Thanks Gator and for the like appreciate it, not sure about hooked just yet, as the waiting for bacon is worse then for cheese. 



tropics said:


> Chris Looks good and nice try,next time leave it in the cure til you are ready it will be fine. Big Likes for trying
> Richie



So your saying no air drying in the fridge before smoking? It was in the cure for 12 full days(close to 13). Thanks Richie for the like and advice.


Chris


----------



## gmc2003 (Nov 11, 2019)

pc farmer said:


> Looks good.  Once the smoke is added to the same recipe it changes the taste.  Try the same recipe smoked then go from there.



Will do farmer. I thought about adding pepper to the air dry stage, but wanted to see what it tasted like without anything added. Sort of a baseline to start with for the next time I make it.



chopsaw said:


> Chris , it looks fantastic .  You can still put some smoke on what you didn't fry up . I see no negatives in what you have . Nice work .



Thank you Chop, I'm hoping for an Indian summer soon so I can defrost the 1.5 pounds I didn't slice and smoke it up.

Chris


----------



## tropics (Nov 11, 2019)

gmc2003 said:


> Thanks Gator and for the like appreciate it, not sure about hooked just yet, as the waiting for bacon is worse then for cheese.
> 
> 
> 
> ...


You could have let it cure longer or even rest wrapped in the fridge,take it out to dry the day before smoking.
Richie


----------



## SmokinAl (Nov 11, 2019)

You could have left it in the cure for 14 days then dried it in the fridge for 4 days, then cold smoked it. And dried it in the fridge for another 4 days. Maybe that would have gotten you to a better weather situation.
Al


----------



## disco (Nov 11, 2019)

Everything looks good. When I visited Ireland I had cured but not smoked bacon. You are right, it is quite hammy but still very tasty. The smoking does more than change the taste though, it also changes the texture a bit. 

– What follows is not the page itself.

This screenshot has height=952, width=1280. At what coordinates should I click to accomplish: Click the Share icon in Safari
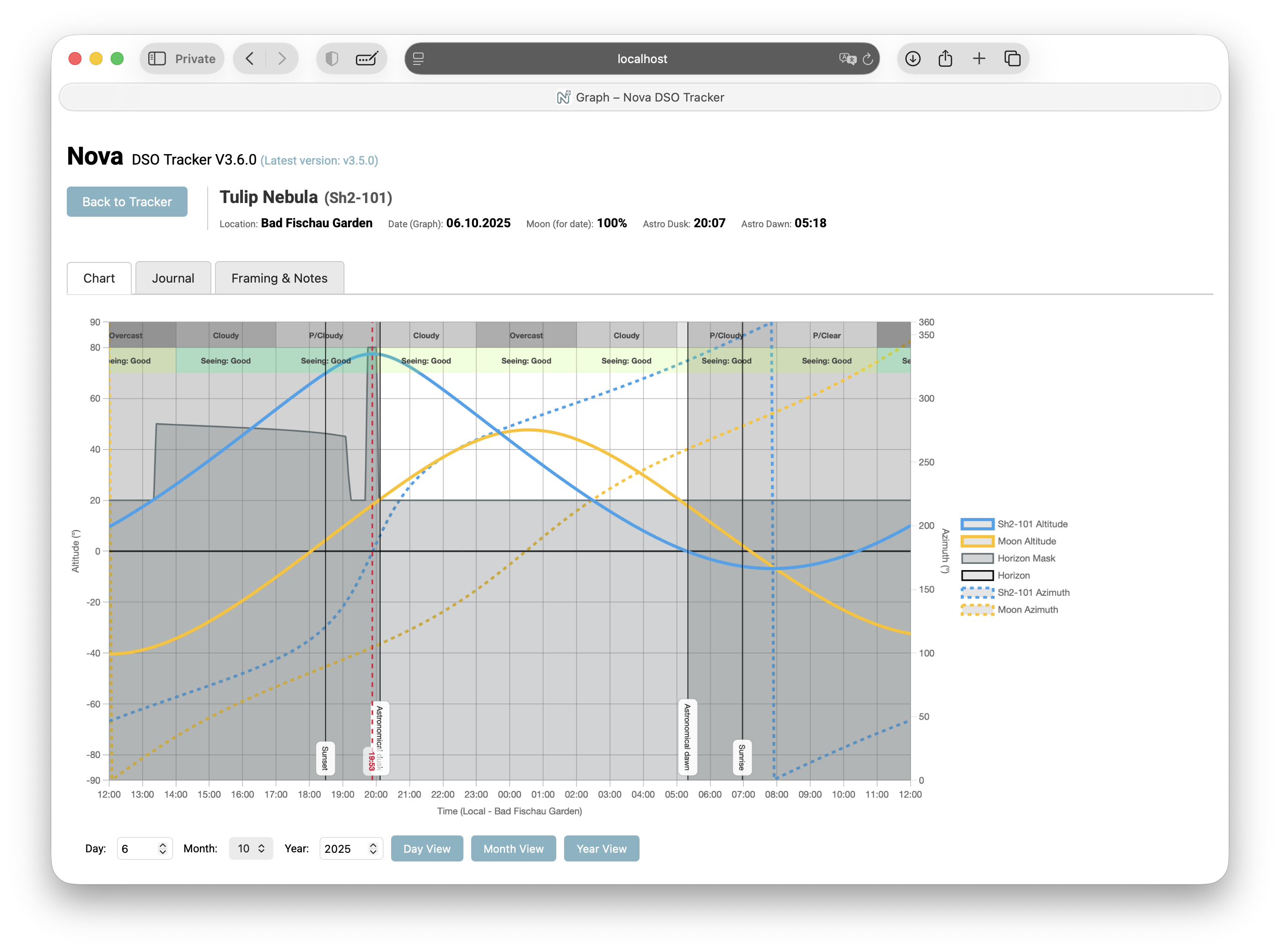pyautogui.click(x=945, y=59)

I understand not smoking at 29 but I find that one of the downsides of going to 14 days. If it is inclement, you don't have a lot of room to wait for smoking. It likely wouldn't hurt for a day or two but I still prefer my 4 days per inch of pork and 2 days for curing time. It gives lots of time for equilibriom of the cure and gives you some room if you can't smoke on the exact day.

As for adding spices or flavours, definitely go for it. Coat with pepper or chipotle, delicious. Inject with some maple syrup, honey or molasses thinned with water for a different sweet. Once you have the basics, the best part is making it the way you like it. More or less salt. More or less sweet. Different spices on the surface. It is all great!


----------



## chef jimmyj (Nov 11, 2019)

There is ZERO reason to think your procedure would make you sick! Salt and Sugar, both, bind water so it is unavailable for excessive Bacteria Growth. Cure #1 inhibits the growth of Clostridium Botulinum,  Listeria and Salmonella. AND THAT'S AT ROOM TEMP, for 7 days. You had your Belly refrigerated the whole time and you will cook it before eating.  You did everything Right. There was no need to worry...JJ


----------